Z39.50 Draft Attribute Architecture
February 18, 1998
An earlier version of this draft attribute architecture was discussed
at the January 1998 ZIG meeting. Notes from that meeting were applied to
the February 6 version of this document. Comments were solicited until
February 17. Those comments have been applied to this (February 18)
version.
This document will remain stable until after the NISO attribute meeting in
March. The document may subsequently be revised as a result of that
meeting.
Following are changes applied between February 6 and February 18.
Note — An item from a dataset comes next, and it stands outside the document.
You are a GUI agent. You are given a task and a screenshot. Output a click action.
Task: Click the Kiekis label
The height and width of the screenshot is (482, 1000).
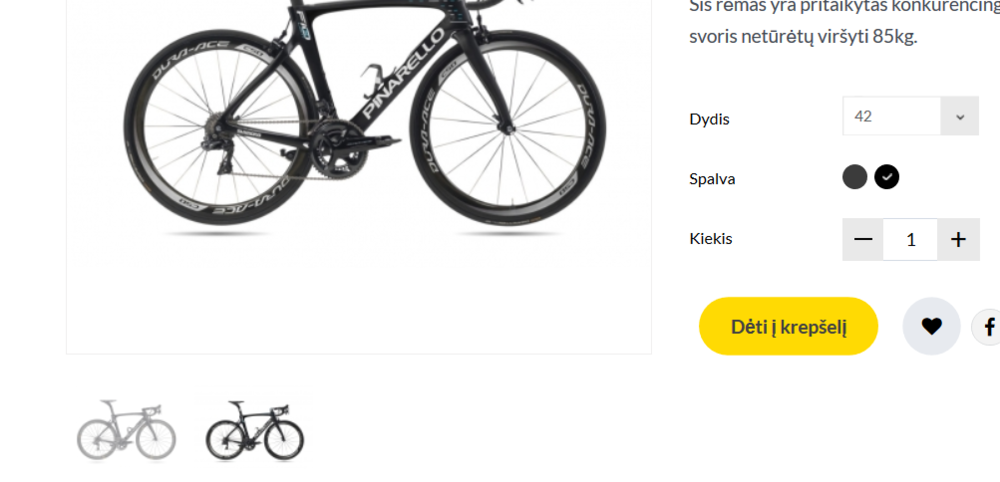[x=710, y=239]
- At the beginning of 3.2.1.1,
Change:
When multiple Use-type attributes occur within an
operand, nesting is implied, unless a semantic indicator is
present, indicating a different interpretation of the multiple
occurrence.
To:
Multiple Use-type attributes may occur within an
operand, and this may imply nesting (either implicitly or via
semantic indicator; multiple occurrences may have a different
interpretation, also either implicitly or via a semantic
indicator).
- Section 3.1.5.1 has been added.
- The latter portion of 3.2.1.2 has been re-written to lift the
restriction for a nested search that the path is assumed to be
anchored.
- Added a reference in 3.2.3 to "character set and language
negotiation".
- Globally changed "character-valued" to "string-valued".
1. Introduction and Preliminary Notes
1.1 Historical Background
Ed. Note: Historical background to be supplied.
1.2 Acknowledgements
Ed. Note: List of meeting participants and other
significant contributors to be listed here.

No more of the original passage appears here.